Written by: Kiran Meekings

SUMMARY
Positive data reported today and yesterday at ASCO have expanded the market potential of Revlimid and Rituxan to include first-line maintenance settings in multiple myeloma (MM) and follicular lymphoma (FL) respectively.  Use of Revlimid is currently limited to the second-line MM setting whilst Rituxan is used in the first-, second- and second-line maintenance FL settings.  Approval of both compounds for first-line maintenance therapy will expand the respective drug’s sales bases, as well as the whole market due to a lack of current treatment options.

ANALYSIS

• Revlimid and Velcade currently dominate the treatment of multiple myeloma (MM).  While we believe that these two drugs will continue to be the standard of care in the medium term, we believe emerging data could change treatment patterns and sales of the respective drugs.

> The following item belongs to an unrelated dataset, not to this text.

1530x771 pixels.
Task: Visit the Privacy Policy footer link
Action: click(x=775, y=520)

• Today at ASCO, positive data from two studies were reported demonstrating Revlimid is a beneficial treatment option for the 45% of newly diagnosed patients in the US and 30% in Europe that receive stem-cell therapy.  The first study, CALGB 100104, reported results from a second interim analysis, which showed that Revlimid significantly increased time to progression compared to placebo by 58% (13.8% of Revlimid-treated patients progressed at 12 months compared to 27.9% of placebo-treated patients).  The second trial, IFM 2005-02, was unblinded 24 months after randomization due to superiority of the Revlimid arm during an interim analysis.  In the treatment arm, patients received Revlimid consolidation post transplant followed by Revlimid maintenance whilst the control arm received placebo.  The results demonstrated that the Revlimid arm had a 54% reduction in risk of disease progression: The 3-year PFS improved from 38% with placebo to 68% with Revlimid.
• Celgene had already presented positive results of the MM-015 trial investigating Revlimid as a first-line and maintenance therapy in transplant ineligible patients at ASH in December 2009. The results supported the use of Revlimid as induction and maintenance therapy in newly diagnosed patients that do not receive stem-cell transplants.

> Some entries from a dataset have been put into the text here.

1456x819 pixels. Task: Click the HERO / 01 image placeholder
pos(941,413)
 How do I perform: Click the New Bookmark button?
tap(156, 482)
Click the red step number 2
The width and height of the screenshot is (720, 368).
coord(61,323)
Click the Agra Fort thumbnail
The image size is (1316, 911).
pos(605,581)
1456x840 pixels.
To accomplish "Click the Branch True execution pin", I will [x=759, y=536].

• Although optimal maintenance duration of Revlimid is not yet known for either setting, it is likely to continue until progression.  Clearly this significantly increases the sales potential for Revlimid, but also expands the market as there is no current standard for maintenance therapy; Celgene’s Thalomid has given mixed results and Johnson & Johnson’s Velcade is less attractive in the maintenance setting as it cannot be given orally.  Furthermore, there is no evidence to support Revlimid maintenance following Velcade induction; therefore, if Revlimid is approved, we believe Velcade could lose market share to Celgene’s drug in the first-line setting. 

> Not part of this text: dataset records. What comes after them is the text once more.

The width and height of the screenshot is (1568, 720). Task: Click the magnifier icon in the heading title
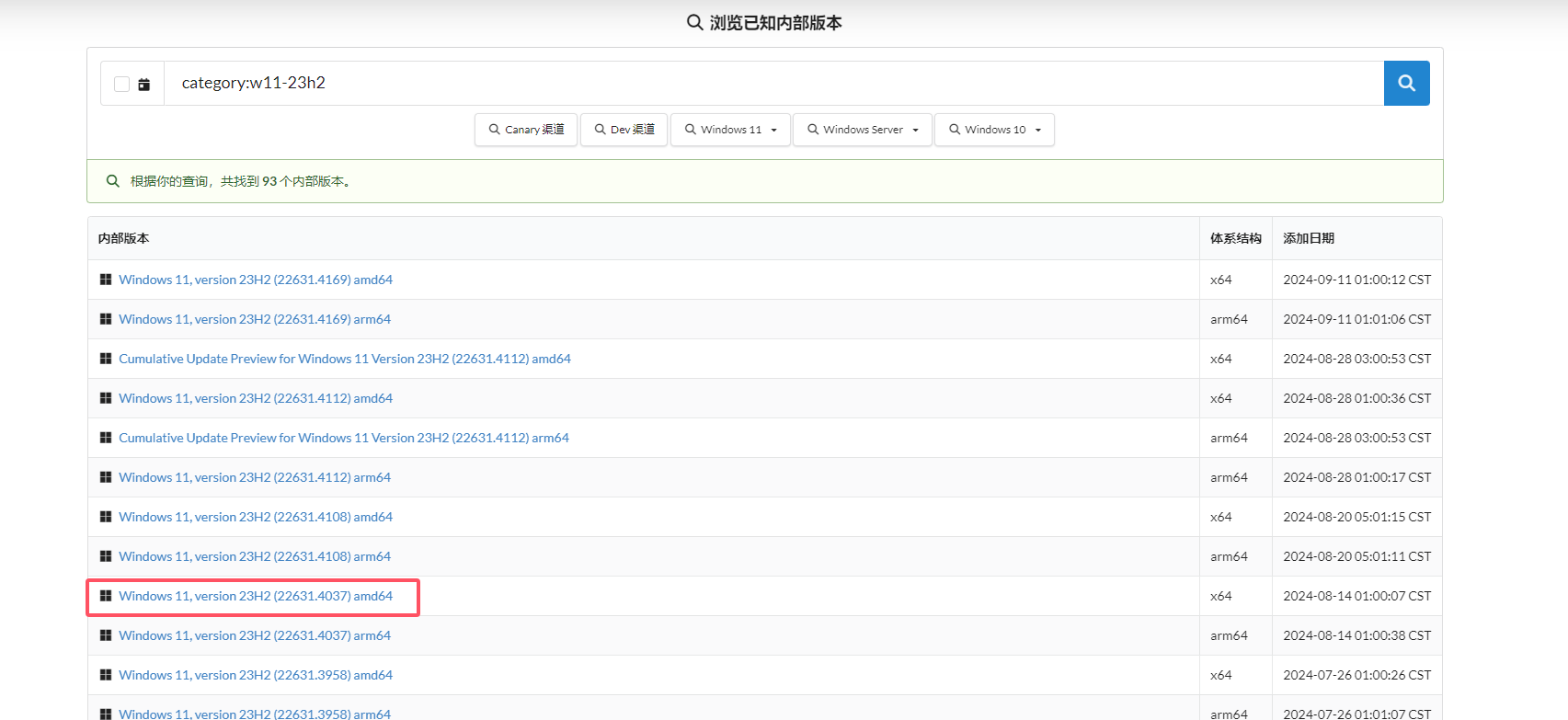694,22
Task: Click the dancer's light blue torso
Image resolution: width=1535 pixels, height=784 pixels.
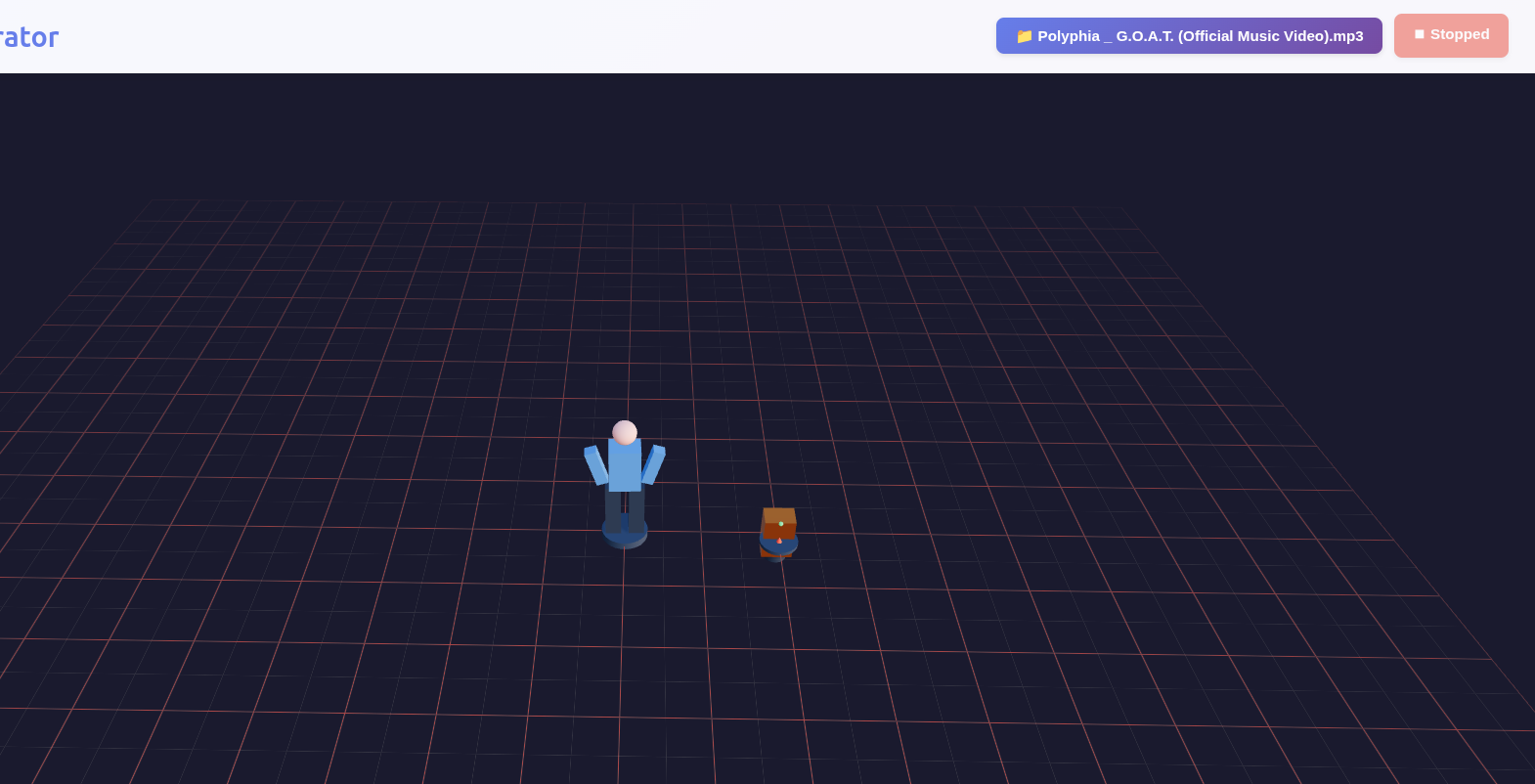Action: pos(625,465)
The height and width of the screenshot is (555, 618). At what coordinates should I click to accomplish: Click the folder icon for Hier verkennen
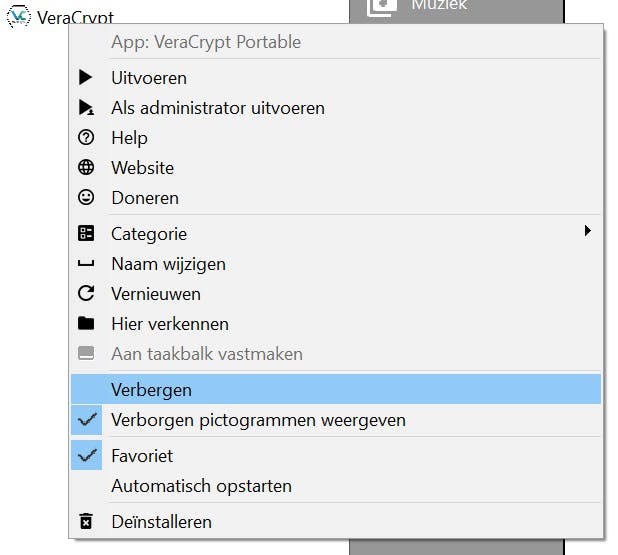point(86,323)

• Yesterday at ASCO, positive data of the PRIMA study investigating Rituxan as a maintenance therapy in follicular lymphoma was also reported.  The data showed that Rituxan reduced the risk of disease recurrence by 50% in newly diagnosed follicular lymphoma when given for 2 years in the maintenance setting. Although Rituxan is already indicated for the first-, second- and second-line maintenance settings, approval for first-line maintenance would provide further upside and completes Rituxan’s dominance of the FL arena.